AUGUSTA, Ga. – The scene was straight out of the World Long Drive Championship spectacle. Bryson DeChambeau would consider that a compliment.

He took a slow practice swing, then the next one at full force. Eyes focused, deep breath, chest fully expanded, exhale. Another violent practice swing. And another. Just then, a leaf blew in front of his ball. He stooped over to flick it away, and started the routine over until he was ready to smash his tee shot at the TPC Summerlin in Las Vegas.


DeChambeau walked over to his bag, removed a wrench and tightened the screws on the bottom of his driver.

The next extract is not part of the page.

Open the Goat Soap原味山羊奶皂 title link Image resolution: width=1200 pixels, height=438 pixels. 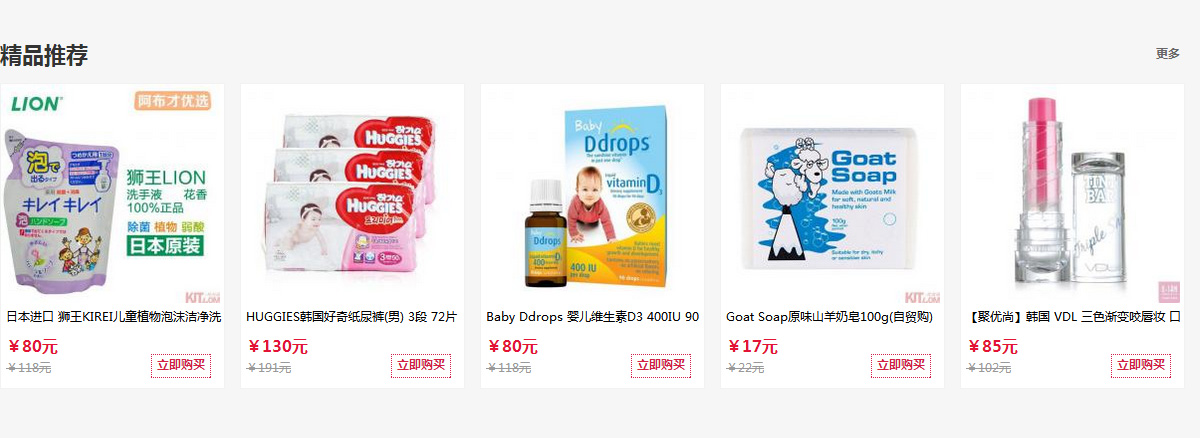click(829, 317)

Joaquin Niemann couldn’t suppress a smile as he watched this unfold. It was worth the wait. The golf ball came off the club at 198 mph. It hit a small tree right of the fairway, dropping straight down and robbing DeChambeau of what he figured would have been a 400-yard drive.

“I killed it,” he said.

Moments like these are why DeChambeau is the talk of golf going into the Masters.

It has been this way since golf returned in June from the COVID-19 pandemic and DeChambeau showed up with his incredible bulk, more than 40 pounds of muscle and mass, all to support a swing that his producing prodigious shots. He has driven into groups on the green on a par 4. He powered (and putted) his way to the lowest score ever at Winged Foot to win the U.S. Open by six shots.